Document passage START
Diabetes in Pets
Male Orange tabby


Born Sep-1998
Dx Jul-2005
Oral meds :
Regulated Not-yet

Regulated between 90 and 200

Remission Not-yet
Insulin Levemir

Diagnosis and original treatment

Oscar was diagnosed with diabetes on July 27, 2005. He was prescribed Lantus at 2U bid and was given Purina DM dry and canned food. We were told that Oscar was too high-stress at the vet to do curves, so we would only be doing fructosamine tests every 3 weeks. I took all of this in, felt very overwhelmed, but realized it was something we could deal with.

We gave the 2U bid for 3 weeks, then took Oscar in for a fructosamine test. We were told that he was still in the poorly regulated range and to increase his dose to 3U bid. We kept him at this dose for another 3 weeks, then had another fructosamine test done. He was still in the higher range, but slightly lower. The vet told me to increase Oscar's dose to 4U bid. At this time, I was starting to read articles on felinediabetes.com and had discovered FDMB. I was starting to be aware of better treatment options, but was still learning. I asked our vet about hometesting and he discouraged it. I also asked about different food, as I had heard about Wellness and Fancy Feast being fed for diabetes. Oscar was throwing up the DM canned a lot and I had already cut out the dry food thanks to FDMB. The vet was okay with a switch to Wellness.
Document passage END
Material provided START
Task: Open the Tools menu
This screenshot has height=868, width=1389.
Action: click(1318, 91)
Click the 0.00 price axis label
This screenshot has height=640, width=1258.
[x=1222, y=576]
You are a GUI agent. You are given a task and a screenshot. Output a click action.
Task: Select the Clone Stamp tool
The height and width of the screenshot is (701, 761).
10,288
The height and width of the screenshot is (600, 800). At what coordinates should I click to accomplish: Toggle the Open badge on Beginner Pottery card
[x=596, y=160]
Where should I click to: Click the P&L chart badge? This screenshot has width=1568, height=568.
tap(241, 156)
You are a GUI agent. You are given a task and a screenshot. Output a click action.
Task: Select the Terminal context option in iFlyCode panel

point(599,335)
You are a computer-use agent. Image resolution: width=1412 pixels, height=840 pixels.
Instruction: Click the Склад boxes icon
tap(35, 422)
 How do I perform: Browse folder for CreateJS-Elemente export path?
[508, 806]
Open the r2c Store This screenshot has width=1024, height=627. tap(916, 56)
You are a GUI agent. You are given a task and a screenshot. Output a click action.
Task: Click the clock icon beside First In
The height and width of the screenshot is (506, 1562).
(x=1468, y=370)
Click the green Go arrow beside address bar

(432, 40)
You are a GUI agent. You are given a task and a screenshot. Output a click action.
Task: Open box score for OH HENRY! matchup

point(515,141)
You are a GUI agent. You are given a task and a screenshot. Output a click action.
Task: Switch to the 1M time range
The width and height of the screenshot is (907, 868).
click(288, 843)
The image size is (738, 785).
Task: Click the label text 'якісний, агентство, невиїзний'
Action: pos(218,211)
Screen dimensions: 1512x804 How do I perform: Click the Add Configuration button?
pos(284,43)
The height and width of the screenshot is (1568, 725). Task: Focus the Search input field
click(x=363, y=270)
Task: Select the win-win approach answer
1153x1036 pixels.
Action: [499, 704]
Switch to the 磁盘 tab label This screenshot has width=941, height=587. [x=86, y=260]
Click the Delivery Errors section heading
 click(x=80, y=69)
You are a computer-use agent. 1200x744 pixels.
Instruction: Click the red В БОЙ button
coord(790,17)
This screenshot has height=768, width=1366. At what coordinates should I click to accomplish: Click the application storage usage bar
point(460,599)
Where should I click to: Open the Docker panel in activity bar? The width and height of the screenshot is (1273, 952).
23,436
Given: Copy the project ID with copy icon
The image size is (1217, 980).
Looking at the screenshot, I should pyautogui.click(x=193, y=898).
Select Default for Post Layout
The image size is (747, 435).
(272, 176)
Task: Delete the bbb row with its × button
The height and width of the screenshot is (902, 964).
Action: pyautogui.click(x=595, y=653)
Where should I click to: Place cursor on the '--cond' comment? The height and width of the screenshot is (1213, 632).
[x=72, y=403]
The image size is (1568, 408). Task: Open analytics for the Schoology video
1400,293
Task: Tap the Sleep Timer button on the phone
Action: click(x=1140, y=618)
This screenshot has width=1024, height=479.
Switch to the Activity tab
Material provided END
→ Instructions for the task
In the pet diabetes page, what dose of Lantus was Oscar first prescribed?

→ Solution for this problem
2U bid